*What the exercise asks*: Copy the records below with "checkbox" swapped for "tick box" and everything else unchanged, leaving the pictures out.

*Given records*:
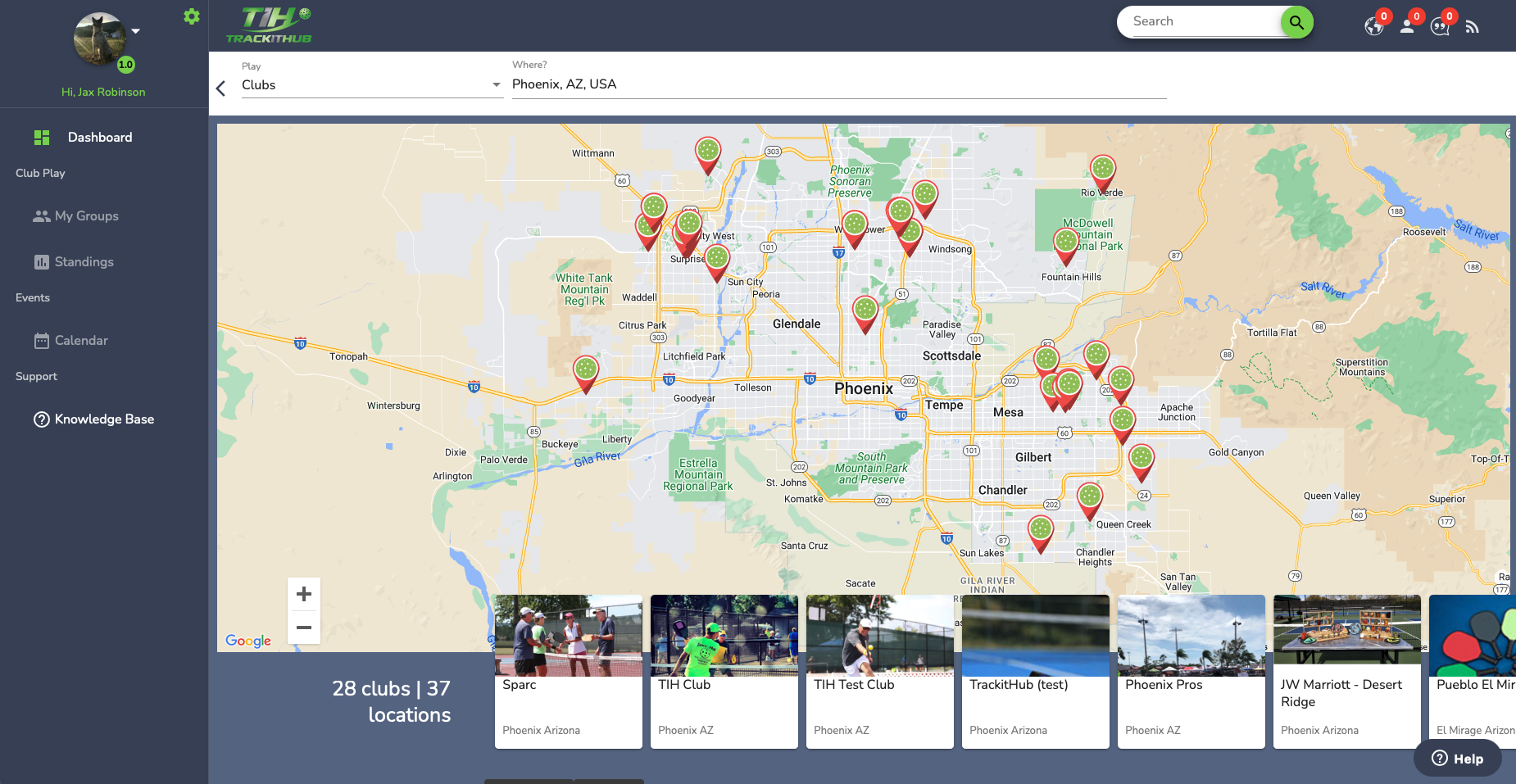Click the RSS feed icon
This screenshot has height=784, width=1516.
[1472, 25]
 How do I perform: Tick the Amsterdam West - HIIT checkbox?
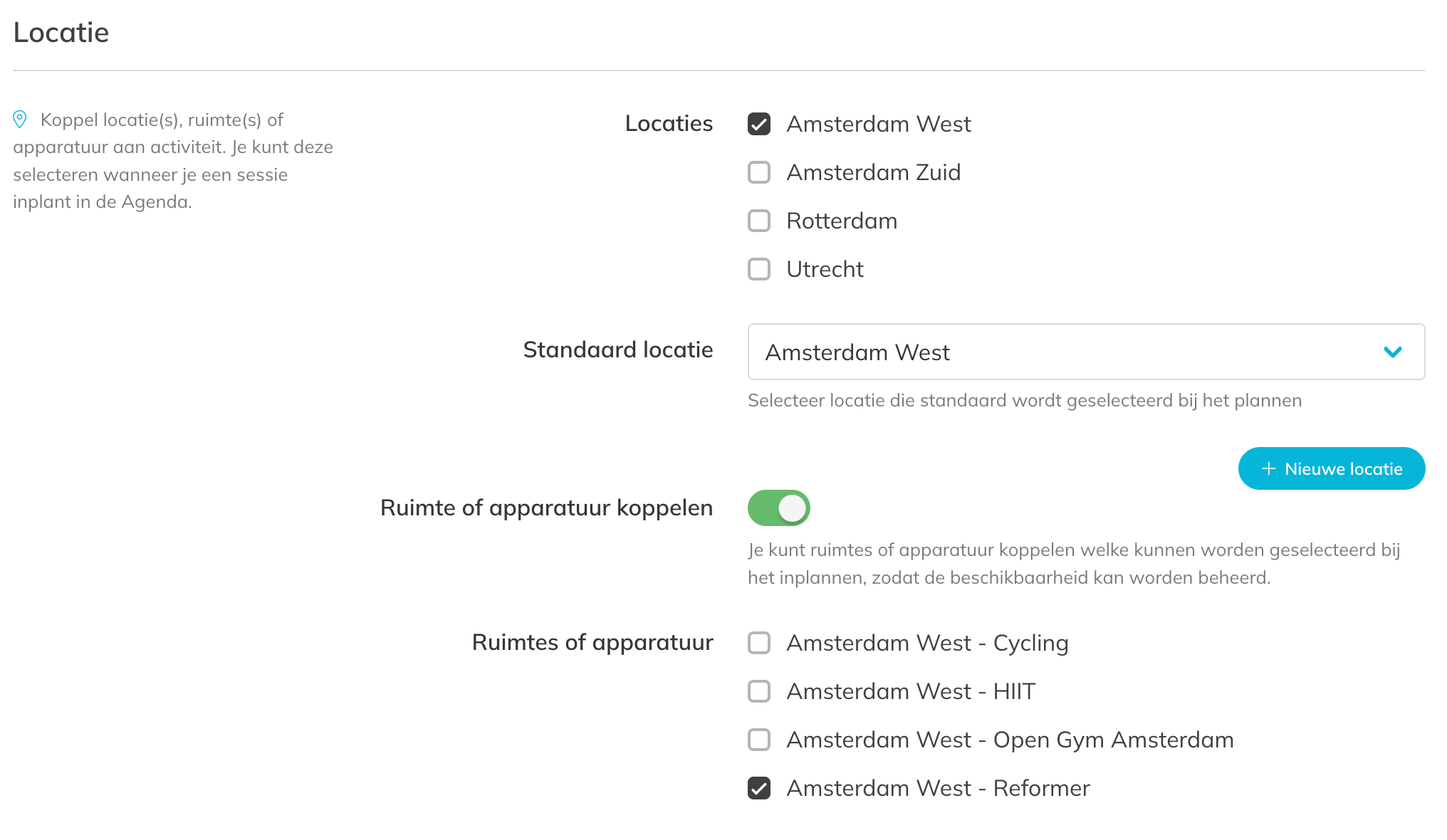(x=759, y=691)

*Response to this task*:
Click the RSS feed icon
This screenshot has height=784, width=1516.
[1472, 25]
 How do I perform: Tick the Amsterdam West - HIIT tick box?
(x=759, y=691)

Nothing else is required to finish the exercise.